The American Concrete Pavement Association’s (ACPA) surface characteristics research and testing program recently achieved a critical milestone in the form of two sections of concrete pavement that are documented as the quietest surface textures ever constructed in the U.S.
Diamond Surfaces Inc., an ACPA and International Grooving & Grinding Association member, diamond-ground three textures on section 37 at the Minnesota DOT’s (Mn/DOT) Mn/Road Road Research to field validate the ACPA’s diamond grinding research efforts at Purdue University.
This program represents an important milestone in ACPA’s tire/pavement noise and surface characteristics testing program, which began in earnest in 2005. The program goals are to develop quieter highways and roadways that still provide safe and durable surfaces for motorists. The program involves research, field experiments and advocacy efforts.
Purdue University’s Herrick Laboratory developed the textures and provided the laboratory evaluation of the concept. Dr. Robert Bernhard is the principal investigator on the ACPA research project. The new Purdue-developed textures tested at 99 dBA, approximately 3 dBA quieter than a conventional diamond grinding technique constructed at the same time at Mn/Road.
The Purdue proof-testing research indicated that blade width and spacing are not the controlling factors in noise generation, as was previously believed. The research indicated that the resulting profile or smoothness of the fins was the critical aspect. The picture on page 19 shows the resulting surface produced by conventional diamond grinding. As evident, the fins protrude upward and are very irregular in shape. This shape leads to additional noise at the tire/pavement contact area.
The picture below depicts the newly developed texture that provides a very smooth riding surface and low-noise generation characteristics. Equally important, the new surface can be controlled better, thereby allowing greater consistency. With conventional diamond grinding, the resulting fin shape is affected by the blade geometry, concrete and aggregate quality and the vibration of the equipment.
The purpose of the Mn/Road test sections was to validate the concept that fin profile controlled the noise generation characteristics and to validate the efficacy of the Tire Pavement Test Apparatus (TPTA) used by Purdue to conduct ACPA’s research. Since TPTA research is conducted in a laboratory setting, it was not known whether similar results could be obtained in the field on real concrete pavements using actual diamond grinding equipment. Both questions were answered by the Mn/Road field test sections.
Knowing that the TPTA surface texture was field-proven allows continued laboratory development of textures with confidence they can be field-implemented.
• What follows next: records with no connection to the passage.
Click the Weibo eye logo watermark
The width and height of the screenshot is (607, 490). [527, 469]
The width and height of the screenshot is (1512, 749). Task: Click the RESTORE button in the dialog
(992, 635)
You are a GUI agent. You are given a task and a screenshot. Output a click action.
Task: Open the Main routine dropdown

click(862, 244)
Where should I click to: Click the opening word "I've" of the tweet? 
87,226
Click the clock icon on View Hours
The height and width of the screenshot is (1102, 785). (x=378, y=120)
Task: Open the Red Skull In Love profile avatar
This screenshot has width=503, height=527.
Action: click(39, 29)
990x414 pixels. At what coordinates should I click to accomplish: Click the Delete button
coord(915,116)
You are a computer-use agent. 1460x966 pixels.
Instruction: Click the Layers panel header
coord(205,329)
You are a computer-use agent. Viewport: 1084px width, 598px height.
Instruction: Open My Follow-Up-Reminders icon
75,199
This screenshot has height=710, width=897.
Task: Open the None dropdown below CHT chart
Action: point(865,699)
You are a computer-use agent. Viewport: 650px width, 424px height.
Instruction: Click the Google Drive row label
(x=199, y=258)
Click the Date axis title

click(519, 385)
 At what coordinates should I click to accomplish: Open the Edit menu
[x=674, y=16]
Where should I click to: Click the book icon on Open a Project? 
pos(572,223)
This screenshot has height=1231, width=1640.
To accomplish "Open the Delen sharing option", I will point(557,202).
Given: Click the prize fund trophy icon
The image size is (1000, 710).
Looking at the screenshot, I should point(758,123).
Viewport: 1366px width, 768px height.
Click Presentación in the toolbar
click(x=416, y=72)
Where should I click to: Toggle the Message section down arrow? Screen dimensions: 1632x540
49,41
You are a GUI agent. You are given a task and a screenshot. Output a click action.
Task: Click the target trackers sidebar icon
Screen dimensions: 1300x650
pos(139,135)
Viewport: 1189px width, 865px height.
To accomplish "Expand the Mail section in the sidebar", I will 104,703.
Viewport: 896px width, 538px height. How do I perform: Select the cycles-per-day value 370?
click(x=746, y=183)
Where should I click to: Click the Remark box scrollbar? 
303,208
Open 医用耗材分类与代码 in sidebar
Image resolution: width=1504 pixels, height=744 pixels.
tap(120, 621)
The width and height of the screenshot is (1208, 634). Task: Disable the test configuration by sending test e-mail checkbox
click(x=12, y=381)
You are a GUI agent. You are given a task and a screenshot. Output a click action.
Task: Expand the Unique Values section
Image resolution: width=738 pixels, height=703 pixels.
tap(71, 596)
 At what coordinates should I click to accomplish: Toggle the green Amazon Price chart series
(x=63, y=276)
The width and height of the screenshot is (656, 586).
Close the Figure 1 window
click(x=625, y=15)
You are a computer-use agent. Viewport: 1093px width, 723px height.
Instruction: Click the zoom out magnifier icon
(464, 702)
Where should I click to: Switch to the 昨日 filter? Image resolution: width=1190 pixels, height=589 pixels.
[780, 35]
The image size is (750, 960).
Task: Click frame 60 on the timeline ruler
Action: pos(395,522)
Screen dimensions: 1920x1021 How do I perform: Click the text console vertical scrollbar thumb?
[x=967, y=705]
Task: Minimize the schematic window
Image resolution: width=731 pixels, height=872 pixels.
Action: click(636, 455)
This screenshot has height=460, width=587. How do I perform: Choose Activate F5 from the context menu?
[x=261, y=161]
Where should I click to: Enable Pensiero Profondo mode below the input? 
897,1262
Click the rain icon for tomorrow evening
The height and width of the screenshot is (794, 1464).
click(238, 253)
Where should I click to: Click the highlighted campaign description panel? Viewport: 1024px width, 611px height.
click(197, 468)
Mn/DOT, being the lead state in a Federal Highway Administration (FHWA)-pooled fund effort on concrete surface characteristics, provided a section of their Low Volume Road Test Area for the grinding experiment. They also provided personnel, equipment and testing support in this joint venture between the pooled fund study and ACPA. Bernard Izevbekhai of Mn/DOT coordinated the pooled fund effort and assisted in the development and conduct of the experiment.
Terry Kraemer, president of Diamond Surface, developed the custom-built grinding head which was used on Purdue’s TPTA to evaluate a range of concrete pavement textures. This testing has been a centerpin of ACPA’s tire pavement and surface characteristics testing program.
In addition to Kraemer, a number of other people and organizations were involved in the project, including Purdue University, the FHWA, Mn/DOT, Mn/Road and the Concrete Paving Association of Minnesota.
The next phase of this experiment will be to construct the Purdue-developed texture on an in-service highway so additional construction and performance measurements can be obtained.
ACPA, the National Concrete Pavement Technology Center (CP Tech Center) and the FHWA, along with support from key agencies and ACPA chapter states throughout the U.S. and Canada, worked together to evaluate pavement surface characteristics on a far-reaching field research project.
The defined goal of the testing was to understand the relationship between noise and pavement texturing, as well as diamond grinding to impart texture. The research also was aimed at evaluating the noise/texture/time relationship, as well as developing construction techniques that are repeatable and cost-effective.
The first phase of the research has been completed and the final report will be published soon. Additional testing will be carried on by the CP Tech Center to monitor some sections through time, as well as to determine what contractors can do during construction to reduce the variability of texturing (GFV1).
No article about surface characteristics would be complete without acknowledging the major policy change effected in September 2005 by the FHWA. The agency, encouraged by ACPA, changed its long-standing position on the use of transverse-tined texture.
The FHWA’s original position was adopted in 1979 and stood until the change. ACPA pushed for a full spectrum of concrete pavement textures to be allowed. The new policy allows states to use a variety of textures, including the types used in Europe, as long as the states demonstrate that they meet safety requirements.
As a next step, ACPA will compile and validate more data from the testing. Then, the two new diamond-grinding textures will be tested on roadways under traffic. If they perform as expected, there could soon be another valuable technology available to contractors and agencies wanting to strike a balance between surface characteristics and the other positive features of concrete pavements.
As for the balance of the ACPA’s tire/pavement noise and surface characteristics research, the program will continue with further analysis and documentation, which the association will report as they become available.